You won't hear these concerns in the national conversation on education, nor in Kerry's campaign. While Kerry differs strongly from Bush on the high-profile, small-impact issue of school vouchers (he is against, the President for), his record indicates--and aides confirm--that his support for the basics underlying No Child Left Behind is longstanding and firm. In the candidate's home state of Massachusetts, a demanding accountability movement has long been in place. In the primary season Kerry offered some tentative criticism of the law, suggesting, for example, that it could turn schools into "testing factories"--the language as well of the National Education Association. Since then, though, he has muted his criticism, as one Bush adviser pointed out approvingly.

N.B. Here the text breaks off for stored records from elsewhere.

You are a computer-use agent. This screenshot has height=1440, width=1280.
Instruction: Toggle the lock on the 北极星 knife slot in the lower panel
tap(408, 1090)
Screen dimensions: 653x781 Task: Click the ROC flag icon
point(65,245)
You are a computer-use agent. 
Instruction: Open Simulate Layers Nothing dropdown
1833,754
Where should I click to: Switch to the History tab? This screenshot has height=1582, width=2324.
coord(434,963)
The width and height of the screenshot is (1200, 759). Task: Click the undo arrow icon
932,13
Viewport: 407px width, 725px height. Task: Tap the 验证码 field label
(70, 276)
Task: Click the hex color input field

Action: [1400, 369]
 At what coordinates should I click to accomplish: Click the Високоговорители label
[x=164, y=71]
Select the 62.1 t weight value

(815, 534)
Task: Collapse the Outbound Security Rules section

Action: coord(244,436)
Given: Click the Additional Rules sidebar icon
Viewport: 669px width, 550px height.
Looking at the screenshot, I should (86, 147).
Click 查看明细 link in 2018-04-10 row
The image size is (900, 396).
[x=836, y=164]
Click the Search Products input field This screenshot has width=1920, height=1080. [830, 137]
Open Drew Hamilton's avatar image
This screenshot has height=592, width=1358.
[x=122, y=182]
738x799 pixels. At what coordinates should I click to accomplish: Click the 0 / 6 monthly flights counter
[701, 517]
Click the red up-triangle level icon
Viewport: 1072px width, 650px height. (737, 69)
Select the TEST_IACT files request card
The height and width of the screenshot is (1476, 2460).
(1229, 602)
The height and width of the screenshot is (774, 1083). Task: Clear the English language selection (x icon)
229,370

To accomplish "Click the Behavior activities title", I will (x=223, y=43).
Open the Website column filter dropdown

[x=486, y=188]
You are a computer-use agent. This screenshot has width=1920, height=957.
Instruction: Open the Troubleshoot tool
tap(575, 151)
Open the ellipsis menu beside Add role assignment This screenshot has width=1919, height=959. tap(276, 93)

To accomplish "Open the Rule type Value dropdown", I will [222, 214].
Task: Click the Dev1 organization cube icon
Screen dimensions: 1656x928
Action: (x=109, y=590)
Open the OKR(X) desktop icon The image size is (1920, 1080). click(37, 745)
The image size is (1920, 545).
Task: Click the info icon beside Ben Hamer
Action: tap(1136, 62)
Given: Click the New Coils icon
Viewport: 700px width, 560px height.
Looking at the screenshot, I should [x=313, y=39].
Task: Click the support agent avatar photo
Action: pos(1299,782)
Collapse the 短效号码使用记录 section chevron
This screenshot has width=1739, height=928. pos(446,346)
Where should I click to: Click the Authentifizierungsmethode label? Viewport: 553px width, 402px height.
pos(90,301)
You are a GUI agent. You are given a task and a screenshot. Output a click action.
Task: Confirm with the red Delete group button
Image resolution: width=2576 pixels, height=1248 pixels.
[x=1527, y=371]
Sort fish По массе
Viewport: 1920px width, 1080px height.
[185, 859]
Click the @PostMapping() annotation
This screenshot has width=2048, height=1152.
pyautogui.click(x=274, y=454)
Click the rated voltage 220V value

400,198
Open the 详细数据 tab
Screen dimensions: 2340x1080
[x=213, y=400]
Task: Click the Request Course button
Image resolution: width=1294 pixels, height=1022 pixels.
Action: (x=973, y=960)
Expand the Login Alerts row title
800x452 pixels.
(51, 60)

Even if a candidate did have big problems with No Child Left Behind, it would be risky to speak out against it. "You've got a lot of elected officials out there who do not want to look like they don't support an education policy," said Scott Young, a policy specialist with the National Conference of State Legislators. "This is almost a lose-lose situation for any education official."
The tacticians on the right have again masterfully shaped the debate, the same way they suggest that voting against Bush is equivalent to taking up arms for Al Qaeda, or informing teenagers about condoms is equivalent to giving them oral sex lessons. "The true purpose" of last month's mobilization, said John Boehner, the Ohio Republican, was to "lower education standards."
"The minute you begin to criticize the law, people think you don't care about improving student achievement," said Patti Harrington, state schools superintendent in Utah. Or, worse, they say you're racist. The law's accountability provisions focus on the scores of not just students in general but also those in various racial and ethnic groups. If enough children in one group fail the test, their entire school fails. When the Pennsylvania superintendents announced their protest--in particular, saying that special education students and children who don't speak English should get extra help on tests--the Pittsburgh Post-Gazette reported that Ron Tomalis, counselor to Education Secretary Rod Paige, said it was "a bit of an irony on this day in particular that we would hear those statements." It was the anniversary of Brown v. Board of Education.
Until the debate is radically reframed, politicians will continue to gain from saying little, and to offer more additions than subtractions, as Kerry has done. And despite his modest education agenda, Kerry still won the endorsement of the NEA, which doesn't like the law but even more doesn't like a Republican in office.